The short answer is “No.” Shareholders are not “owners” like Ma and Pa who own their store and have decision rights with respect to its management. Shareholders have no legal say in the operations of their company unless one changes the law to give them that say. Shareholders can’t set prices for the products their companies sell. They can’t sign off on what the companies pay for supplies, including their supply of labor. Who would give them such power, unless they wanted to destroy the corporation as we know it? The question answers itself.
People making the argument that CEO pay is different from other kinds of costs invariably avoid the implication of that argument. What they mean is that CEO pay “seems” too high (against all kinds of irrelevant standards that no one would really argue in an honest debate about the best interests of shareholders). What they leave out is the possibility that paying a lesser amount can, at least in some situations, have an impact on the company far more costly than the reduction in pay they presumably desire. In other words, the decisions by boards of what to pay their executives are strategically significant, with a profound impact on shareholder value.

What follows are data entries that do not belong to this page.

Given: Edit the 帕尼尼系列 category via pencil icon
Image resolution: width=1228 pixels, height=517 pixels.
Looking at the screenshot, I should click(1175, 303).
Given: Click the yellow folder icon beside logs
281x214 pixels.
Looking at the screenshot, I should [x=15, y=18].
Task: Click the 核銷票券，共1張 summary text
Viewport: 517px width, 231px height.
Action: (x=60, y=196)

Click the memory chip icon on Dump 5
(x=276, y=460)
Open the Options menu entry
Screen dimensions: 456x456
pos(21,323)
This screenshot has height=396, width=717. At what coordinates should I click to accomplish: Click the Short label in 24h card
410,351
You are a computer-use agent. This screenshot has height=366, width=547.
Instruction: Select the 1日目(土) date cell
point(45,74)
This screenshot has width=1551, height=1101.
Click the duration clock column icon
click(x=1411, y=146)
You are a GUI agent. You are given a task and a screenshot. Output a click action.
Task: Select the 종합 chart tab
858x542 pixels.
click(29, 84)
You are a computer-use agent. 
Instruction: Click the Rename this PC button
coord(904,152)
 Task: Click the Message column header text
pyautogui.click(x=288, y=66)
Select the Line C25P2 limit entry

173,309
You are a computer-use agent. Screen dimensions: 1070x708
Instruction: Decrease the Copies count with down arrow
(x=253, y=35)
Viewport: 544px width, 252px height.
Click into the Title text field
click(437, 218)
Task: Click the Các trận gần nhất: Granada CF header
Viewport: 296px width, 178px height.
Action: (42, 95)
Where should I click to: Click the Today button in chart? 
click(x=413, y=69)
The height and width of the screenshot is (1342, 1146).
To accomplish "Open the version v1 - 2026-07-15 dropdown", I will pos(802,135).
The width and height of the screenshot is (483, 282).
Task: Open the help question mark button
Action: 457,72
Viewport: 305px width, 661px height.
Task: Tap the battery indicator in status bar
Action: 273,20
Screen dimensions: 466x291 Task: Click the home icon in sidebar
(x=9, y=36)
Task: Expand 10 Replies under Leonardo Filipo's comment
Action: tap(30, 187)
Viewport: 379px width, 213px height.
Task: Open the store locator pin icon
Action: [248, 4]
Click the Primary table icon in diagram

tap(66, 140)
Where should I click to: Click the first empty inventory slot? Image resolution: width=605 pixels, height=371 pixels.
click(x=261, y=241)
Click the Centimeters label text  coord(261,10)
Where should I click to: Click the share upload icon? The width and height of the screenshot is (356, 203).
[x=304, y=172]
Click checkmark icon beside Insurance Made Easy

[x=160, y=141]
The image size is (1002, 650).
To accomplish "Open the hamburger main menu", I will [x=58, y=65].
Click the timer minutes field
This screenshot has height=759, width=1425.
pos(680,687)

The Say on Pay mob ignores the existence of that impact, and makes no allowance for even well-functioning boards doing a job that can’t possibly be done as well by outside “owners.” (Please spare us the idiotic response of CEOs not possibly being worth what they are paid by their “owners.” You try to buy a $5 million home for $1 million, and see the response you’d get from the owners.)
There is no doubt some fat in the pay of some executives. But once you change the law to give shareholders an axe to wield at that kind of corporate fat, you can’t take it back just because there is a lot of blood when they try to use it.